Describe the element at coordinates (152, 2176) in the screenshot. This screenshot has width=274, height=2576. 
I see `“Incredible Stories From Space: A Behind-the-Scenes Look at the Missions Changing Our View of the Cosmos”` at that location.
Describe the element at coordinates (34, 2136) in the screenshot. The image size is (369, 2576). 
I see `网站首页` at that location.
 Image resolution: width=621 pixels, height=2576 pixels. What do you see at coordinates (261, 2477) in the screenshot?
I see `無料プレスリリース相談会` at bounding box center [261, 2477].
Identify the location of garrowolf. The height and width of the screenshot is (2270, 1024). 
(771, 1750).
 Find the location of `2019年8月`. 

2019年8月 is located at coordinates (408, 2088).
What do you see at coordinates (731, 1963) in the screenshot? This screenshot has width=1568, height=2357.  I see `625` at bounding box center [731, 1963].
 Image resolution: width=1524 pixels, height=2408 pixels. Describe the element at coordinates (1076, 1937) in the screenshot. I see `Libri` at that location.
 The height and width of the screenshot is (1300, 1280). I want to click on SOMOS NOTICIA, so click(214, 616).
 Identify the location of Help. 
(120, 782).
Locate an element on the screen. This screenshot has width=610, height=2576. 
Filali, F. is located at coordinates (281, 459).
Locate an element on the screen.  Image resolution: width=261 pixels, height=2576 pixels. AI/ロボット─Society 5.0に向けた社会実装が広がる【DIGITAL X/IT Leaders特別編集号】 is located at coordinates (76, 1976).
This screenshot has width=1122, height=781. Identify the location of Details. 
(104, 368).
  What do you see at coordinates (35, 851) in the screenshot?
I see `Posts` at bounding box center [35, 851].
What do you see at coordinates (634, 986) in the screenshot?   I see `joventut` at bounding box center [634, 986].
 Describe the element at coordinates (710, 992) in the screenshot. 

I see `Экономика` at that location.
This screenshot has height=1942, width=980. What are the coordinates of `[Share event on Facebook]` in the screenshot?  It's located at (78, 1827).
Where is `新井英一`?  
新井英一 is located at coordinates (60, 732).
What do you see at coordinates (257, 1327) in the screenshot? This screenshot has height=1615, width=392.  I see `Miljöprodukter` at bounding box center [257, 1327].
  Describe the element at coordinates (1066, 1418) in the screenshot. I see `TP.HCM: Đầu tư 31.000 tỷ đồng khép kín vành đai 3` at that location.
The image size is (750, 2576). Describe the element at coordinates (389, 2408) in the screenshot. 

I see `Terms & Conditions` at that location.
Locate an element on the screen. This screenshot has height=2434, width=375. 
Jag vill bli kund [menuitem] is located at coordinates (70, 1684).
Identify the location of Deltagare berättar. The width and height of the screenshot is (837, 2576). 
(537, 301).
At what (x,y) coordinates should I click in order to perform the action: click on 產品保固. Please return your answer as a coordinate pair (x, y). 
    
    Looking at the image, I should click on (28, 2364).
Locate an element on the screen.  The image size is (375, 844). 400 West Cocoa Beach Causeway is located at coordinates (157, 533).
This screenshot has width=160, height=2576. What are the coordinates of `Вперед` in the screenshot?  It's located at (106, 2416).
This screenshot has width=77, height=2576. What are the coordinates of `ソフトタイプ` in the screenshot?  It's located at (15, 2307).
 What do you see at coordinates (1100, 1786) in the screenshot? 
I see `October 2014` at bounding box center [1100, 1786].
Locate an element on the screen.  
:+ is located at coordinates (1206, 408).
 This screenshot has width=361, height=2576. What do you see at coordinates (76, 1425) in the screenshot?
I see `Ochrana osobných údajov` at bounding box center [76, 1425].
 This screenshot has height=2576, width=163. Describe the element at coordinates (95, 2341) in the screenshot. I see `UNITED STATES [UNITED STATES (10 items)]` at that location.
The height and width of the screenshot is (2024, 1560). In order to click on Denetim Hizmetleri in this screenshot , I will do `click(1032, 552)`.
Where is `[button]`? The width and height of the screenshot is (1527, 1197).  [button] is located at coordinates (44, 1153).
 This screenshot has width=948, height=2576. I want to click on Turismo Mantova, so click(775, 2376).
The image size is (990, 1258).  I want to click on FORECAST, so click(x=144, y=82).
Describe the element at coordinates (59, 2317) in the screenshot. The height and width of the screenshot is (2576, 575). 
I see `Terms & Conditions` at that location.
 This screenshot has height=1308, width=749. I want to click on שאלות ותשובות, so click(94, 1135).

————————

* [Given task]: Rewrite the records as a numbered list, leaving out any blank lines, covering only the part that opens with the line containing "Describe the element at coordinates (34, 2136)" and closes with the line containing "Image resolution: width=621", both included.

* [Written solution]:
1. Describe the element at coordinates (34, 2136) in the screenshot. The image size is (369, 2576). 
2. I see `网站首页` at that location.
3.  Image resolution: width=621 pixels, height=2576 pixels. What do you see at coordinates (261, 2477) in the screenshot?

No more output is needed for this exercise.